I realize this is quite a while after the original question was asked and answered but I found vsync's update to be rather useful and just wanted to add some observations. I would add this in comment to his answer but my reputation is not high enough yet.
Instead of a regular expression that searches from the start of the line zero or more non-LTR characters and then one RTL character, wouldn't it make more sense to search from the start of the line zero or more weak/neutral characters and then one RTL character? Otherwise you have the potential for matching many RTL characters unnecessarily. I would welcome a more thorough examination of my weak/neutral character group as I merely used the negation of the combined LTR and RTL character groups.
Additionally, shouldn't characters such as LTR/RTL marks, embeds, overrides be included in the appropriate character groupings?
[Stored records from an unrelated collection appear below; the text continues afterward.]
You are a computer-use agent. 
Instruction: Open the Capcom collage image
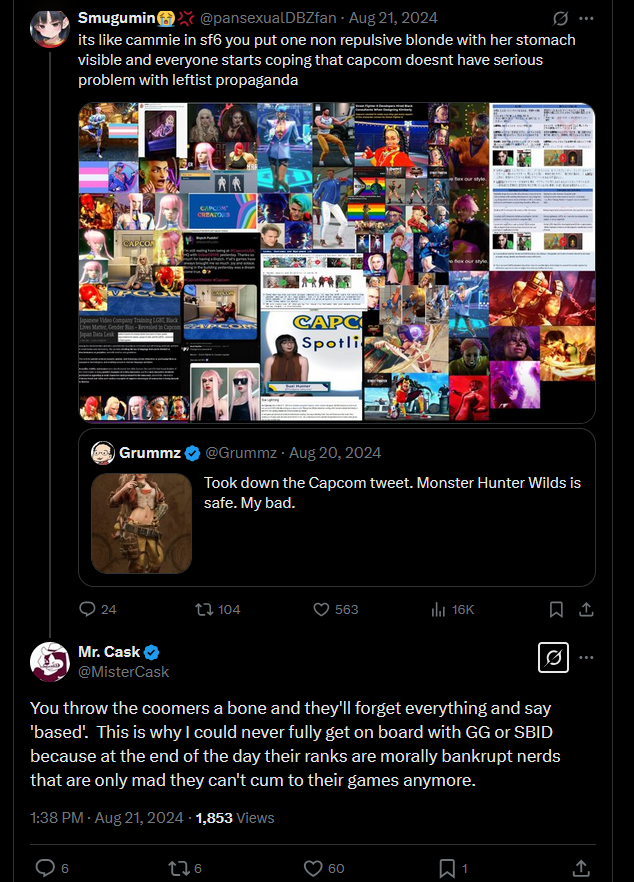(337, 262)
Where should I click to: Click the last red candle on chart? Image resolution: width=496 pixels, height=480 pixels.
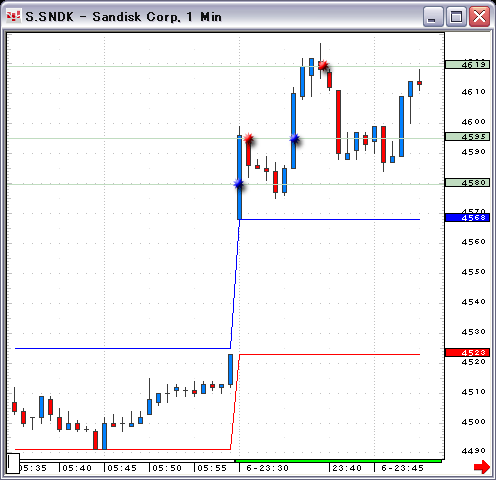point(419,83)
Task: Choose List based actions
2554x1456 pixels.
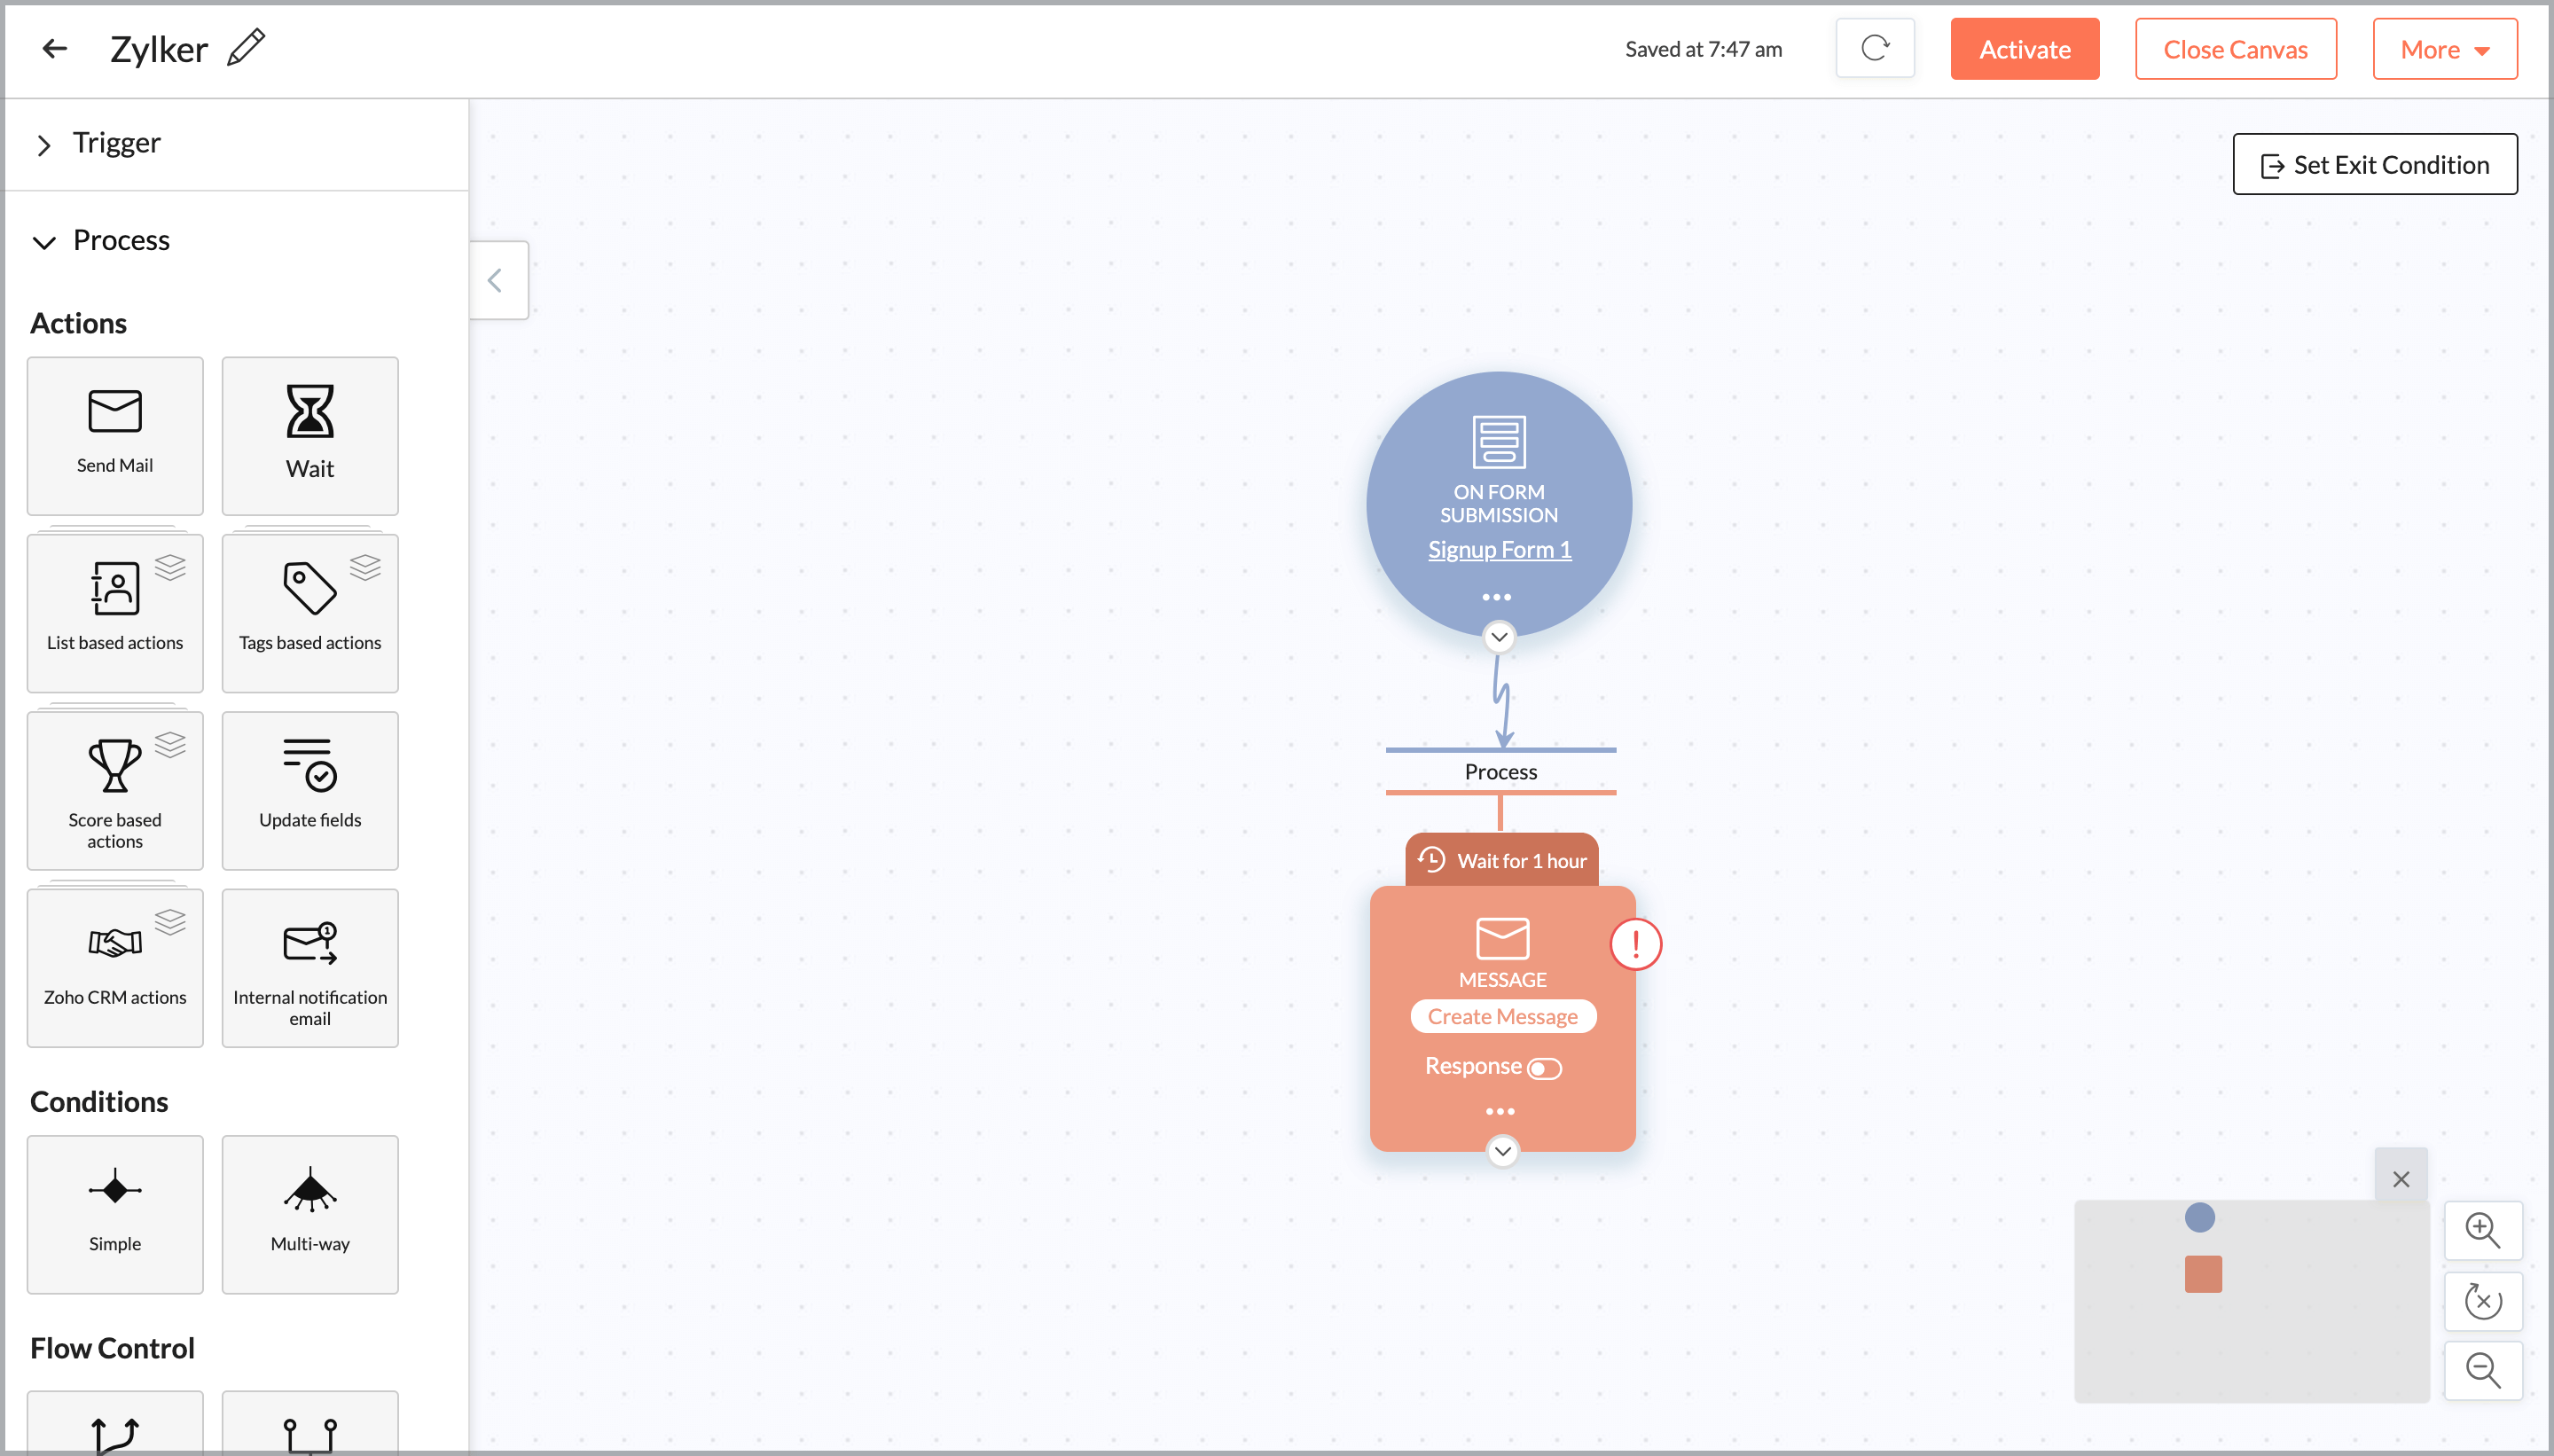Action: (x=114, y=612)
I would think then that the final code should look something like:
function isRTL(s){
var weakChars = '\u0000-\u0040\u005B-\u0060\u007B-\u00BF\u00D7\u00F7\u02B9-\u02FF\u2000-\u2BFF\u2010-\u2029\u202C\u202F-\u2BFF',
rtlChars = '\u0591-\u07FF\u200F\u202B\u202E\uFB1D-\uFDFD\uFE70-\uFEFC',
rtlDirCheck = new RegExp('^['+weakChars+']*['+rtlChars+']');
return rtlDirCheck.test(s);
};
Update
There may be some ways to speed up the above regular expression. Using a negated character class with a lazy quantifier seems to help improve speed (tested on http://regexhero.net/tester/?id=6dab761c-2517-4d20-9652-6d801623eeec, site requires Silverlight 5)
Additionally, if the directionality of the string is unknown, my guess is that for most cases the string will be LTR instead of RTL and creating an isLTR
function would return results faster if that is the case but as OP is asking for isRTL
, will provide isRTL
function:
function isRTL(s){
var rtlChars = '\u0591-\u07FF\u200F\u202B\u202E\uFB1D-\uFDFD\uFE70-\uFEFC',
rtlDirCheck = new RegExp('^[^'+rtlChars+']*?['+rtlChars+']');
return rtlDirCheck.test(s);
};